# new member



## karen pearce (Nov 1, 2011)

hi fellow cockapoo owners,my is karen,from Bath,England. my beautiful cockapoo is 12 weeks old,she is black with small bits of tan on her face legs and tail. she is called EDEN,,this is the first 2 letters of my husbands name,and last 2 of mine. she is a joy,and a much loved member of our pet household. i would love to chat with other owners.


----------



## embee (Dec 27, 2010)

Welcome Karen - what a great way to name your puppy


----------



## Laura(L)Izzie (Sep 9, 2011)

Welcome Karen  Great name & reasons! Although mine would end up being called 'Lake' which doesn't sounds like a good name to me, but if it worked & sounded good it's great  
What cocker x poodle cross is Eden?
Sounds like a lovely colour  Hope you enjoy the site & asking any questions you have


----------



## embee (Dec 27, 2010)

Laura(L)Izzie said:


> Welcome Karen  Great name & reasons! Although mine would end up being called 'Lake' which doesn't sounds like a good name to me, but if it worked & sounded good it's great


Mine would have been called 'Manvan'


----------



## EG1 (May 14, 2011)

Welcome Karen and Eden - lovely name and quite unusual. Wouldn't have worked for us - 'Enal'.


----------



## Laura(L)Izzie (Sep 9, 2011)

Or Alen  Alan but spelt strange? Not really a doggy name though either haha, it's a great idea if it can work  In fact I got mine wrong I added the first two of my name with the last 2 of Lukes, so actually my pup would be called 'Rake' which is worse than Lake  So definitely doesn't work for us  x


----------



## Cockapoodledoo (Feb 8, 2011)

Welcome Karen and Eden. My name is Karen too and my eldest son is called Edan! I love your method of naming especially as it resulted in a great name. It so wouldn't work for us .....Kaga .....Gaka .....errrr.......no!
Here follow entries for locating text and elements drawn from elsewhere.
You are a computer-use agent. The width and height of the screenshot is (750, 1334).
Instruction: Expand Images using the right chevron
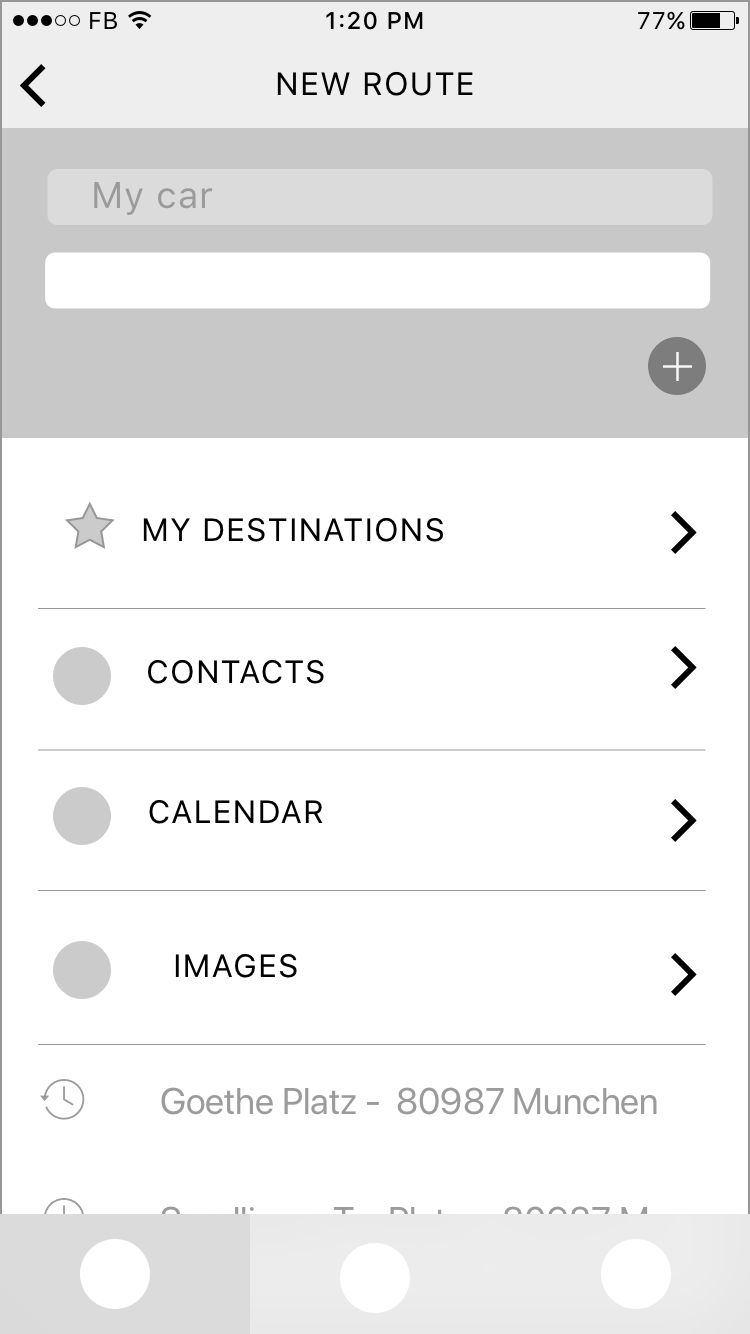click(x=683, y=974)
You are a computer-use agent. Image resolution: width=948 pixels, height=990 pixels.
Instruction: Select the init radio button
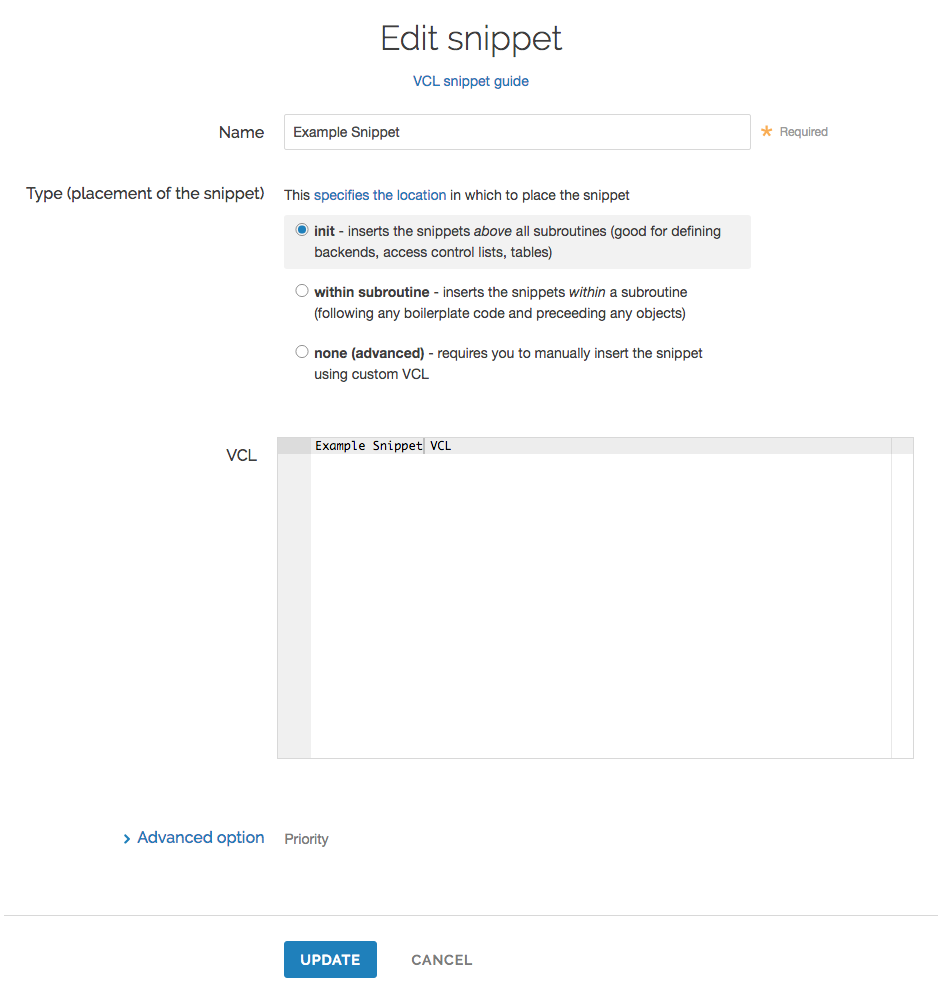click(302, 230)
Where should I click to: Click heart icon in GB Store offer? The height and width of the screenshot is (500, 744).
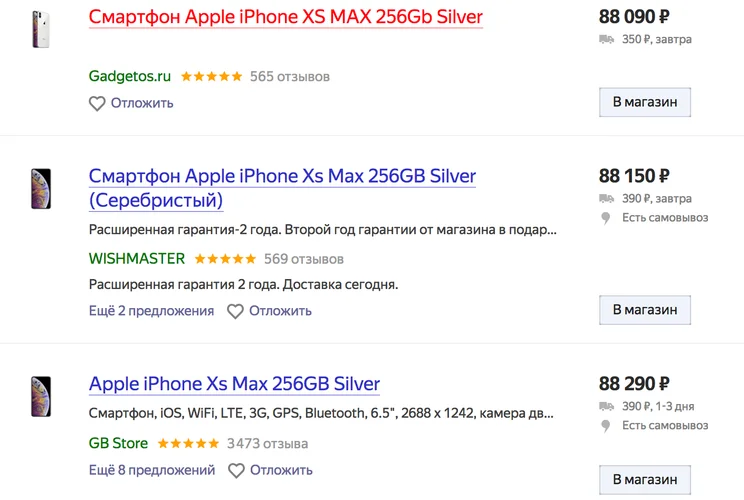[x=236, y=471]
Hope you enjoy the forum. It's rather addictive!

Karen xx


----------



## Sezra (May 20, 2011)

Hello Karen and Eden! Welcome to the forum!


----------



## colpa110 (Jul 5, 2011)

Hi Karen:welcome:

You will get lots of Cocakpoo chat here

This is really funny have just realised if I had adopted this naming method
Betty would have been called 'PAIN' - how appropriate!!!


----------



## S.Claire (Sep 1, 2011)

Suto or Tosu

Hmmm

Welcome Karen and Eden! xx


----------



## Salfordnurse (May 4, 2011)

Welcome to the forum, love the name and a great way to choose it. 
Wouldn't work for me. the first two letters of my name are Si (simon) and my girlfriends are... ooops single at the moment so she would have just been called Si. Think i'll stick to Poppy. Can't wait to see some pictures of Eden she sounds adorable 

Simon and Poppy


----------



## karen pearce (Nov 1, 2011)

thanks for all my great replies,they made me chuckle,look forward to more chats.


----------



## karen pearce (Nov 1, 2011)

hi, will be uploading some pic's later. eden is adorable,love her to bits.


----------



## Lilies (Sep 14, 2011)

Ollie would have been' Sticki', well very nearly if you miss my n 
welcome by the way


----------



## Jedicrazy (Apr 26, 2011)

:welcome: Karen and Eden, hope you enjoy ILMC


----------



## JoJo (Mar 2, 2011)

Lovely name ...

If hubby and I created a puppy name in this way it would be called .... KEJO  

I prefer Eden myself ...


----------



## Laura(L)Izzie (Sep 9, 2011)

JoJo yours could be called Joke  Wouldn't be such a great name either though :/ xxx


----------



## ali-s.j. (Jun 6, 2011)

Ramson!

Eden is a fab name 
Welcome to you all


----------



## JoJo (Mar 2, 2011)

Laura(L)Izzie said:


> JoJo yours could be called Joke  Wouldn't be such a great name either though :/ xxx


Now that is funny


----------



## JulesB (Mar 6, 2011)

I'm chuckling at this thread!!! Love "pain" for Colin's Betty!!!


----------



## glitzydebs (Jun 10, 2011)

hello and welcome to this lovely site you'll get loads of help and support on here. What a great way to name your dog....Pushca would be Bobi
xxx


----------



## ali-s.j. (Jun 6, 2011)

Salfordnurse said:


> Welcome to the forum, love the name and a great way to choose it.
> Wouldn't work for me. the first two letters of my name are Si (simon) and my girlfriends are... ooops single at the moment so she would have just been called Si. Think i'll stick to Poppy. Can't wait to see some pictures of Eden she sounds adorable
> 
> Simon and Poppy


Who needs an OH when you have a Poo


----------



## Laura(L)Izzie (Sep 9, 2011)

Haha thanks JoJo  It's quite funny to think what their names would be doing it this way as most don't make good dog names, my next would be Rake or Lake depending is I used the beginning or end of my name  Oooo Kera! If I put Lukes name first, said Keira haha  That's quite nice actually  Maybe in the future  x


----------



## JoJo (Mar 2, 2011)

May have to change my hubby to get a good name... only teasing .. I kind of like him


----------



## Wizbus (Feb 26, 2011)

Hi Karen & Eden, welcome 

Bella would now be 'Math', hmmm, think I'll stick with Bella, but love the idea!


----------



## katycat (Sep 30, 2011)

lol what a lovely way to name your puppy..Griff would have been Wilka. But then Griif is a member of the Scottish Royals. My hubby William and me (Kate) finally got married this year and we had picked the same day as the other William and Kate. Mind you we booked it long before they announced there date , so they stole our wedding day.


----------



## Salfordnurse (May 4, 2011)

ali-s.j. said:


> Who needs an OH when you have a Poo


Very true. I guess I'd have to stop buying poppy things as often and divide my attention between them. Don't think that would impress either of them


----------